Sunday, October 8, 2017

The Pictures I Take

I have a sort of game I play in my mind. It's the #lifeinlebanon game. Every time I see a sight that would shock most Americans (and is shocking me all over again), I say to myself "Life in Lebanon". And I imagine posting it on social media.  I don’t actually take these pictures though…

The rats that scurry across our driveway.

The rat’s nest of electrical wires outside our window.

The rat poison in the food storage area of a restaurant where we just ate.

The dents and scratches that are multiplying on our car—we ask “where did that come from?!” and then we laugh at the insanity of our question.

The driving.

The driving.

The army with machine guns and sniper rifles just outside our door.

The men whose greedy eyes devour me like they own me.

The mosquito corpses on the bedroom ceiling who met their demise when I threw the Kleenex bag at them on my killing rampage—desperate for a night uninterrupted by buzzing and bites.

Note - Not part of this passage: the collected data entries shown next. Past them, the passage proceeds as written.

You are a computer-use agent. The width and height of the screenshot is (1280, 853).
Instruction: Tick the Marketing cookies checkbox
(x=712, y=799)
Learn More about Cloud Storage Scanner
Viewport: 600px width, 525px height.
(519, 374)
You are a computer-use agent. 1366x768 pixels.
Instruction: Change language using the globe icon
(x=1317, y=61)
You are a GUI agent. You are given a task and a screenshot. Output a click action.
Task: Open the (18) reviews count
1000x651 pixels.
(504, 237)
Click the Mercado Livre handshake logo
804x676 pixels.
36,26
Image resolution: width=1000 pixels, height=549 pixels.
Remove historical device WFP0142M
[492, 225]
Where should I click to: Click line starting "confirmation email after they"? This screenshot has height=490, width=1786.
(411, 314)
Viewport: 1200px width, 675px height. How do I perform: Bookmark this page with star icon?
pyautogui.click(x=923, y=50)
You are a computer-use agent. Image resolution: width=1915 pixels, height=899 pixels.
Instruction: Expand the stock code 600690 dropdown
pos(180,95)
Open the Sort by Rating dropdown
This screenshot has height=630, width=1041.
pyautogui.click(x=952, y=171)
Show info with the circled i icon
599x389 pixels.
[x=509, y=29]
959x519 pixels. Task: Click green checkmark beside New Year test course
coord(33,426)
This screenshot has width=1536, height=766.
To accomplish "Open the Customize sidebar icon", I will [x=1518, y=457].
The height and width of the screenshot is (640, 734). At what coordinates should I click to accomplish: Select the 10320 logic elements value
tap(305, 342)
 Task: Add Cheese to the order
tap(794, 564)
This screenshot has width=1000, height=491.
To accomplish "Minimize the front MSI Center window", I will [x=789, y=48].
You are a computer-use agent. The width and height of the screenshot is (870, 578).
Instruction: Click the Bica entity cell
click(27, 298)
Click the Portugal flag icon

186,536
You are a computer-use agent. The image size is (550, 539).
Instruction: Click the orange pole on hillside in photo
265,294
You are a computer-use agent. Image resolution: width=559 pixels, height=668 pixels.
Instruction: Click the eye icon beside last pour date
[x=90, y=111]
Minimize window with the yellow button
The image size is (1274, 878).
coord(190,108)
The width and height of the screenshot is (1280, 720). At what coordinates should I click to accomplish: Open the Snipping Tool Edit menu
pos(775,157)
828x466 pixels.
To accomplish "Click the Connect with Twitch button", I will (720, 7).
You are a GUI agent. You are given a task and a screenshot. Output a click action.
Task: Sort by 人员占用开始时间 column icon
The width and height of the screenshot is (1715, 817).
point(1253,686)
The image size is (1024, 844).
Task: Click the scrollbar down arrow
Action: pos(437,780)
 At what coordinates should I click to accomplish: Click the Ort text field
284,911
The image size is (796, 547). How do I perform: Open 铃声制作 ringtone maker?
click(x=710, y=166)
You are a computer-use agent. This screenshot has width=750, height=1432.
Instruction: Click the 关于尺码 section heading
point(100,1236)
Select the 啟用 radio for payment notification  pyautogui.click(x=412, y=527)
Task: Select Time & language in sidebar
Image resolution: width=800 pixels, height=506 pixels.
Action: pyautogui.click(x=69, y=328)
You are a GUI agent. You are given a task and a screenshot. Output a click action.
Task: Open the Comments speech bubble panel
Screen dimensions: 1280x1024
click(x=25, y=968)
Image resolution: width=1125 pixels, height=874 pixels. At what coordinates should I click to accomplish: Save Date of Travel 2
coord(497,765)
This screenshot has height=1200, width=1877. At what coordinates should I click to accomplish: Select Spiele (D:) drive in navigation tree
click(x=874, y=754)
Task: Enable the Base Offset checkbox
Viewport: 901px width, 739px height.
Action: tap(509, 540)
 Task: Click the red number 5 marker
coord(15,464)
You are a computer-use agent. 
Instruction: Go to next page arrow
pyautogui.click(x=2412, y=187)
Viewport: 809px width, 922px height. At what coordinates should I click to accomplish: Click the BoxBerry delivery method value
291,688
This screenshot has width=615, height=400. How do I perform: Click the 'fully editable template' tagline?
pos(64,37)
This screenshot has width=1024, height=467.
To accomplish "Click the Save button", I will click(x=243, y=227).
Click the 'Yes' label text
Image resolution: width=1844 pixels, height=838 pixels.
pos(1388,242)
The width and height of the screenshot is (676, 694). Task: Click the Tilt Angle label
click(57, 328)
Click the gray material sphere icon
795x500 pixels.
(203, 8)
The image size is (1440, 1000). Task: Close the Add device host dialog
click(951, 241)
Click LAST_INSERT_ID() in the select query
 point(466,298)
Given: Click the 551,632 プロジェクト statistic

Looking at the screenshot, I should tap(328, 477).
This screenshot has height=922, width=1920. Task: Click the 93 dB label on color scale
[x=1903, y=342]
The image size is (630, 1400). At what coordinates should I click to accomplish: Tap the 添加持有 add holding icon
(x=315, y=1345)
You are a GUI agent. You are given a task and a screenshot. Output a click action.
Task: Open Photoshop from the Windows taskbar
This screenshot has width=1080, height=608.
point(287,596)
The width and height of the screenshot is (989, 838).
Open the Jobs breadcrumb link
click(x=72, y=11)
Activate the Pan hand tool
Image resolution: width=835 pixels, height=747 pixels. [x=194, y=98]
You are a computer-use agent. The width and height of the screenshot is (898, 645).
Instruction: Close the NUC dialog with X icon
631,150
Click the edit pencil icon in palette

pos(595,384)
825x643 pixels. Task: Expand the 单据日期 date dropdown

Gotta get that ladder out soon to clean them off…

The mosquito spraying truck that assaults us as we walk along the sea—without warning—blasting its neurotoxins all over us, leaving us covering nose and mouth and running for cover.

The uneven sidewalks that will surely sprain my ankle one of these days.

The trash on the beach that I ask the kids to move before snapping a cute photo of them.


The photos I do take are of the sun melting into the sea, smiling kids, breakfast outings, and ice cream excursions. And I think that’s ok. Sometimes it’s harder to remember the good. Or maybe we just give it less attention. I need a photo of the good—maybe it is a way of “counting my blessings”.



Sour is the Arabic word for the city of Tyre



So we are adjusting to life here again, and it’s been a little more challenging than I thought it would be. Fifteen months the kids and I were away from our home here. And the sweet little house in Washington became quite home again, so the returning has been a bit jarring. Yet I have been, day-by-day, finding the joy (and sometimes the humor) in it all. 



The source of joy, though, is not in learning to make the best of things. Not even in finally being reunited with my husband. The joy comes from the total assurance that I am loved by my Lord and am exactly where He has placed me. And when my husband meets with soul-hungry, devastated people and tells them of Life and Hope… I absolutely know that I am right where I should be. I know that I get to be a little part of the work the Lord is doing in bringing His children to Himself.

So I think I will keep taking the pictures of the good. Because it is very good that we are here.